La vice-présidente de l'Association des retraitées et retraités de l'éducation et des autres services publics du Québec (AREQ), Louise Charlebois, croit que le gouvernement aurait aussi dû prévoir de l'argent pour faciliter le processus d'obtention d'une place en ressource intermédiaire. «Présentement, obtenir une place est très compliqué, dit-elle. Les gens ne savent pas comment procéder. C'est lourd.»

Jean-Jacques Bérard, de l'Association québécoise de défense des droits des retraités (AQDR), estime quant à lui que, compte tenu des récents scandales qui ont démontré les déficiences du contrôle de qualité dans les ressources intermédiaires, le gouvernement aurait dû y resserrer les mesures de contrôle plutôt que de simplement y augmenter le nombre de places.

Priorité aux soins à domicile

Selon la ministre déléguée aux services sociaux, Dominique Vien, «la pierre angulaire» du plan intégré de soins aux aînés reste les soins à domicile.
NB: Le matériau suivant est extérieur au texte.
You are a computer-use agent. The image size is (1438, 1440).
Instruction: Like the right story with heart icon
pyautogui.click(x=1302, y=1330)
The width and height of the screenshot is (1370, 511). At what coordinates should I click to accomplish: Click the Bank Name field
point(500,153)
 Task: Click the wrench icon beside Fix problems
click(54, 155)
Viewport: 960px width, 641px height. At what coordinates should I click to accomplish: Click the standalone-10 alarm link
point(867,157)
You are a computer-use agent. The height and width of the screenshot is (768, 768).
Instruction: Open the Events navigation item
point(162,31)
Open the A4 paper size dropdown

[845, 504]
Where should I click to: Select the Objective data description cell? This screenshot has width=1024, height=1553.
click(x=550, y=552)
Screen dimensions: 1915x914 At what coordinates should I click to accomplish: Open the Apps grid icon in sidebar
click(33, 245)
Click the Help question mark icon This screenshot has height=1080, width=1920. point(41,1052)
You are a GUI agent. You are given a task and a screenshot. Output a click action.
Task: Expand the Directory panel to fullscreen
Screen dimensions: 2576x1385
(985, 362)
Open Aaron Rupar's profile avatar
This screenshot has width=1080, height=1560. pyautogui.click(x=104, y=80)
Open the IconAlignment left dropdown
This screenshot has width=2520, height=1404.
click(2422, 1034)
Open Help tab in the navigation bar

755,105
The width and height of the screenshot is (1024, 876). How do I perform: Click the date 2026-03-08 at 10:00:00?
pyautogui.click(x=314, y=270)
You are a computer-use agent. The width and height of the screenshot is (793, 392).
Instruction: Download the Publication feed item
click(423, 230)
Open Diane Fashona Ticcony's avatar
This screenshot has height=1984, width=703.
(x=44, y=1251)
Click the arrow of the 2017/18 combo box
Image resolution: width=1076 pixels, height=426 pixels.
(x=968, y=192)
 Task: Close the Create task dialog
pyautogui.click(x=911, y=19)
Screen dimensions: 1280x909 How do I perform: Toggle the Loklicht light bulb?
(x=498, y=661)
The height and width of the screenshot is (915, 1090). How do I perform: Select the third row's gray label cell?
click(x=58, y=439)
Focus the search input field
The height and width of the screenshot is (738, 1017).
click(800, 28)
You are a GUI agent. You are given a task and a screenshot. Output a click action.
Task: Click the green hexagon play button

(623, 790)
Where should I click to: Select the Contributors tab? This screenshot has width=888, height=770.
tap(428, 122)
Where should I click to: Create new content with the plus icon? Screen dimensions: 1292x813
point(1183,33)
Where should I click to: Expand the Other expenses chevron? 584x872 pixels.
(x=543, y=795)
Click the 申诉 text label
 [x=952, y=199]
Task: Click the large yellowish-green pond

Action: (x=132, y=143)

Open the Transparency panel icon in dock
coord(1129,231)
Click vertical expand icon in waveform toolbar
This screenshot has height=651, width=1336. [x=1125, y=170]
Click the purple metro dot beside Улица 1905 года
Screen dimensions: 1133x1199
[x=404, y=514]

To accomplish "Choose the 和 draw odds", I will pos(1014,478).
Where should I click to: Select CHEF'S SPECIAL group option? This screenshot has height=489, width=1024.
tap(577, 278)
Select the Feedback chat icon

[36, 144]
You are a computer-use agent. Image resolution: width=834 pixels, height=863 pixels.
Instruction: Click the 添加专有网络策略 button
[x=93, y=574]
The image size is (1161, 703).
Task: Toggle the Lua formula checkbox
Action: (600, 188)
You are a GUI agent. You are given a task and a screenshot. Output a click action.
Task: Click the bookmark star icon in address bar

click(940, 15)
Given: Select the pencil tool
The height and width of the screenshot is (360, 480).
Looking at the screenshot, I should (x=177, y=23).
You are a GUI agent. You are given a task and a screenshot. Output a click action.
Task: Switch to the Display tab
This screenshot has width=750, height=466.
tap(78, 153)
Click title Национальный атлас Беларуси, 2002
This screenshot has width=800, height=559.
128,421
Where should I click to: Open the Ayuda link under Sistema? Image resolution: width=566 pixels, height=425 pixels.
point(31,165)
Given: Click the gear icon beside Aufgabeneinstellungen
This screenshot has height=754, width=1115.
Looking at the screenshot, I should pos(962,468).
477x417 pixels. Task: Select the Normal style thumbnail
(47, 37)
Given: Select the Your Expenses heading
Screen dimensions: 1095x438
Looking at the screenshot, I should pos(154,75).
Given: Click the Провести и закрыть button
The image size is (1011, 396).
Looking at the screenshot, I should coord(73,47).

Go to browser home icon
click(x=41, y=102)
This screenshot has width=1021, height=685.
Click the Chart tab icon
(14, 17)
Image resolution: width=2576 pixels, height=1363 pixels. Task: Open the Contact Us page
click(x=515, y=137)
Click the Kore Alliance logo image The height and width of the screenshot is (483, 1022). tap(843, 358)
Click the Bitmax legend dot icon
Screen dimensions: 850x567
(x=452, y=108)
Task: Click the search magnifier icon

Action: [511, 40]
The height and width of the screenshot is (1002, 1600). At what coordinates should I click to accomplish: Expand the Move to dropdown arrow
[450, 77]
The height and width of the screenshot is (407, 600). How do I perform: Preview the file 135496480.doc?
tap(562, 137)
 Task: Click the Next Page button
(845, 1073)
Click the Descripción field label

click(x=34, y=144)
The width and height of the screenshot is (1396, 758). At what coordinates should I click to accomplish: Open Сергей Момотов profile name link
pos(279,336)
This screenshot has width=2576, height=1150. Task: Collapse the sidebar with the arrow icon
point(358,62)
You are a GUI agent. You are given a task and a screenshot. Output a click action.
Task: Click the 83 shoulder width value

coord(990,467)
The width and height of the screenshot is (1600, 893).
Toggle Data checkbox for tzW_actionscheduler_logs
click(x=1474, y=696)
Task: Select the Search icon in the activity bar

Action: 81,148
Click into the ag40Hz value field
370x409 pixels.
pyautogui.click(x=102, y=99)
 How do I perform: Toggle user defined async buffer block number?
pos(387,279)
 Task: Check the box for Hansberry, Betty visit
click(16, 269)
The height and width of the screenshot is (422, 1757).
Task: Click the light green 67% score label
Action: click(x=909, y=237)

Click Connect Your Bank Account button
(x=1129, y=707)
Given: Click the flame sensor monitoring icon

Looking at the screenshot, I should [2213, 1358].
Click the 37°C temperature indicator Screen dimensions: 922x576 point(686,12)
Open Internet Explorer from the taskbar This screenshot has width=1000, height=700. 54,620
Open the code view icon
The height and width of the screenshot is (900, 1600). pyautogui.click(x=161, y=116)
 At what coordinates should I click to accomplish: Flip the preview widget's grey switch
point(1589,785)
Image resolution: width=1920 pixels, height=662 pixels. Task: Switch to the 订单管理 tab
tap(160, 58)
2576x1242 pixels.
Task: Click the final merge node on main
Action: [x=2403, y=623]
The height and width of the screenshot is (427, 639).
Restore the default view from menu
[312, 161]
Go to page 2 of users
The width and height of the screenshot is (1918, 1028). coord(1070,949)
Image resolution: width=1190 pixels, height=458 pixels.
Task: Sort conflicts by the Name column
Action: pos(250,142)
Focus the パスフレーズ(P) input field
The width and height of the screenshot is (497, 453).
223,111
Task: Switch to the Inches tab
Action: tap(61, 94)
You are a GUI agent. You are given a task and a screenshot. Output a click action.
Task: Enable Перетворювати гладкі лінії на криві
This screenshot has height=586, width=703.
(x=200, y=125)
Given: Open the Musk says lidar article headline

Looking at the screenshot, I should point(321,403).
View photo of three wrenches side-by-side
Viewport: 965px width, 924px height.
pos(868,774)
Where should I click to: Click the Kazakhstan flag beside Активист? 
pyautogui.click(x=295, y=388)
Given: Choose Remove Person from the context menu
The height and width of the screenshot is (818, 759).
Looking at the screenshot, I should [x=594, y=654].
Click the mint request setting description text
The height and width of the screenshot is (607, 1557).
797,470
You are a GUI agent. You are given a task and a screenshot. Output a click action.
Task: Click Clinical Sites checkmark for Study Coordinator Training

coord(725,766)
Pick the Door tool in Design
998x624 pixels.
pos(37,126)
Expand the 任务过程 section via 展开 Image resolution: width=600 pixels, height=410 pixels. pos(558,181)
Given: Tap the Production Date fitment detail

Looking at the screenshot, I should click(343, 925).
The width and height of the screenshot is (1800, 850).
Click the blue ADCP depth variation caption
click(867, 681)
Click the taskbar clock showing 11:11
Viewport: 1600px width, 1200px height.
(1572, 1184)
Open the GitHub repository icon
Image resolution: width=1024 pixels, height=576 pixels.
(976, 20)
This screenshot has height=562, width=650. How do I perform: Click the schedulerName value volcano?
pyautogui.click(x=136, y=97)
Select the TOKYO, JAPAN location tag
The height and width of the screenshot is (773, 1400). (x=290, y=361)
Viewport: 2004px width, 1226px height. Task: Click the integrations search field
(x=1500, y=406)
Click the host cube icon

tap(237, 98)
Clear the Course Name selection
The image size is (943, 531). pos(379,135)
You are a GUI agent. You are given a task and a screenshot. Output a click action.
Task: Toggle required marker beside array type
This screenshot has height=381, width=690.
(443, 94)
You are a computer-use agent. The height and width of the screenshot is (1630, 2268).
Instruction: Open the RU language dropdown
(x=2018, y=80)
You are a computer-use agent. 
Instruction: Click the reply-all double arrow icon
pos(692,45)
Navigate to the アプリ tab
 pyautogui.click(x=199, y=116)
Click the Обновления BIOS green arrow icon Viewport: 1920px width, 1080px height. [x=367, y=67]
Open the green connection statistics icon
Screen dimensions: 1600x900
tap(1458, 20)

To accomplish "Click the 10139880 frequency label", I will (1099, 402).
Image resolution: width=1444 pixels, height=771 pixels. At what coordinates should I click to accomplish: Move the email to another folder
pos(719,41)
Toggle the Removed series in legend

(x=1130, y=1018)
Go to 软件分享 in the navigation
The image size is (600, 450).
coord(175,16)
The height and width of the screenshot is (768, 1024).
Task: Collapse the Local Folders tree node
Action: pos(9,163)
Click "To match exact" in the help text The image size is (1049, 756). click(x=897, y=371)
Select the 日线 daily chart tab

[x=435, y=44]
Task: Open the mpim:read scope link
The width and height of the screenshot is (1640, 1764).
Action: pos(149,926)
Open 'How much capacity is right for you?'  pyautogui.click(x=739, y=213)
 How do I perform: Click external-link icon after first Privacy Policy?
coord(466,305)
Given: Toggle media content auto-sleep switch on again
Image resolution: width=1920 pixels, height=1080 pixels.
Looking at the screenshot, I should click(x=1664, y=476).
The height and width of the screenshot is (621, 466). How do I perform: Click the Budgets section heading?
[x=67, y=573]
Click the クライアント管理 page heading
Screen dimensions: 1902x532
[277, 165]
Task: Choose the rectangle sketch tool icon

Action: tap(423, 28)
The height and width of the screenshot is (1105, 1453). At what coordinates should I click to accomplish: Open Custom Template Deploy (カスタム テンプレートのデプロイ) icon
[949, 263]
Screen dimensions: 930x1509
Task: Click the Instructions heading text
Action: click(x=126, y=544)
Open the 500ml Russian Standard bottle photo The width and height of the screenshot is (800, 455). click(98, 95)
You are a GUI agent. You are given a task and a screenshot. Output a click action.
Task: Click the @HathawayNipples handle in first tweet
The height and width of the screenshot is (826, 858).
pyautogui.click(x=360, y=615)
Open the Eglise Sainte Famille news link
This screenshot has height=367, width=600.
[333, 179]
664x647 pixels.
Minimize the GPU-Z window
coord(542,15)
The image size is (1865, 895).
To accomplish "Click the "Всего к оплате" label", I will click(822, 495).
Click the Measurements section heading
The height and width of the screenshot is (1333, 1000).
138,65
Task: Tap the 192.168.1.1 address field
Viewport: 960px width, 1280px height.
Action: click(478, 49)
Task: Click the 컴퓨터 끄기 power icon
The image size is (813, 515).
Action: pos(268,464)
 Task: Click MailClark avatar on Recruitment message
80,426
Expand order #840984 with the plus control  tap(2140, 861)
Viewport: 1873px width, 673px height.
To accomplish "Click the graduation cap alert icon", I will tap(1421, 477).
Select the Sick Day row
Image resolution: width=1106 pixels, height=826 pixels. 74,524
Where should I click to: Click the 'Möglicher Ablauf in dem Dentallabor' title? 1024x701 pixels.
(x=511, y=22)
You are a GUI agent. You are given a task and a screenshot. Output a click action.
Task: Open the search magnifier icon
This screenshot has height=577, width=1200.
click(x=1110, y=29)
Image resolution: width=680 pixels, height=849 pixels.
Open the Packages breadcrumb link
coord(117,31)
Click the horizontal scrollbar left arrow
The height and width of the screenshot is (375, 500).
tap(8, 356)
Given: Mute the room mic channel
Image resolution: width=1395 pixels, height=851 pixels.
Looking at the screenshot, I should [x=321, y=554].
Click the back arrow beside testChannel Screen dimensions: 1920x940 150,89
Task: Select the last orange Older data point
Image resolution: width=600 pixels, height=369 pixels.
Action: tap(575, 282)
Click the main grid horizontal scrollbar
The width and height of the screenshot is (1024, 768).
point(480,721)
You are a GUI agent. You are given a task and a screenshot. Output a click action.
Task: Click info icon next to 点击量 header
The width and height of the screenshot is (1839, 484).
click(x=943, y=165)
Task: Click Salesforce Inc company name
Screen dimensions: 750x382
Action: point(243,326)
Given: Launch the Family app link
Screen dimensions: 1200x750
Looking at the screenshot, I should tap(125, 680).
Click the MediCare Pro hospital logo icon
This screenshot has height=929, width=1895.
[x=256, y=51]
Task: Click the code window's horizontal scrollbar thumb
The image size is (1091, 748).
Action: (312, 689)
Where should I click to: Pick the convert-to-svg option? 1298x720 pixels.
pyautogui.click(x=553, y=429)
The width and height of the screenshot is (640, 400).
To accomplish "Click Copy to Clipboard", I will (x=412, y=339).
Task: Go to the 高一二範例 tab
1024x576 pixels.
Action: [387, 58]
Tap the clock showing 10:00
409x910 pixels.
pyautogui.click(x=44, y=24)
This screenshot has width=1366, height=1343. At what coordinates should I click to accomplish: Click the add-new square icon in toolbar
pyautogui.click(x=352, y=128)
Les 50 millions consentis à ce chapitre permettront de desservir 15 000 citoyens de plus. De cette somme, 5 millions seront versés aux entreprises d'économie sociale en soutien à domicile (EESAD). Plus d'une centaine de ces entreprises, actuellement, offrent des services de ménage, de préparation de repas et d'accompagnement aux rendez-vous médicaux à plus de 75 000 personnes âgées au Québec.

La présidente de la Fédération des coopératives de services à domicile et de santé, Marie-Claude Gasse, explique que l'annonce du gouvernement n'est pas si réjouissante puisque, en 2008, Québec avait retiré 3,5 millions aux EESAD. «On nous a enlevé 3,5 millions pour nous en redonner 5 aujourd'hui. J'espère que c'est un premier pas pour mieux nous intégrer dans le réseau. Mais, dans les faits, on aurait besoin de 25 millions pour offrir des services optimaux à tous», a-t-elle dit.

Comme plusieurs des intervenants interrogés, la directrice générale de l'Association québécoise des établissements de santé et de services sociaux (AQESSS), Lise Denis, a bien accueilli l'annonce mais exprime quelques réserves: «Il faudra voir comment ça va s'articuler. On manque déjà de personnel en soins à domicile. Il faudra vraiment tout réorganiser pour être en mesure d'offrir plus de soins.» Le ministre Bolduc a reconnu que les soins à domicile doivent être «développés progressivement pour aller chercher les ressources humaines». «Mais on peut le faire. Il faut aussi réorganiser les services offerts.»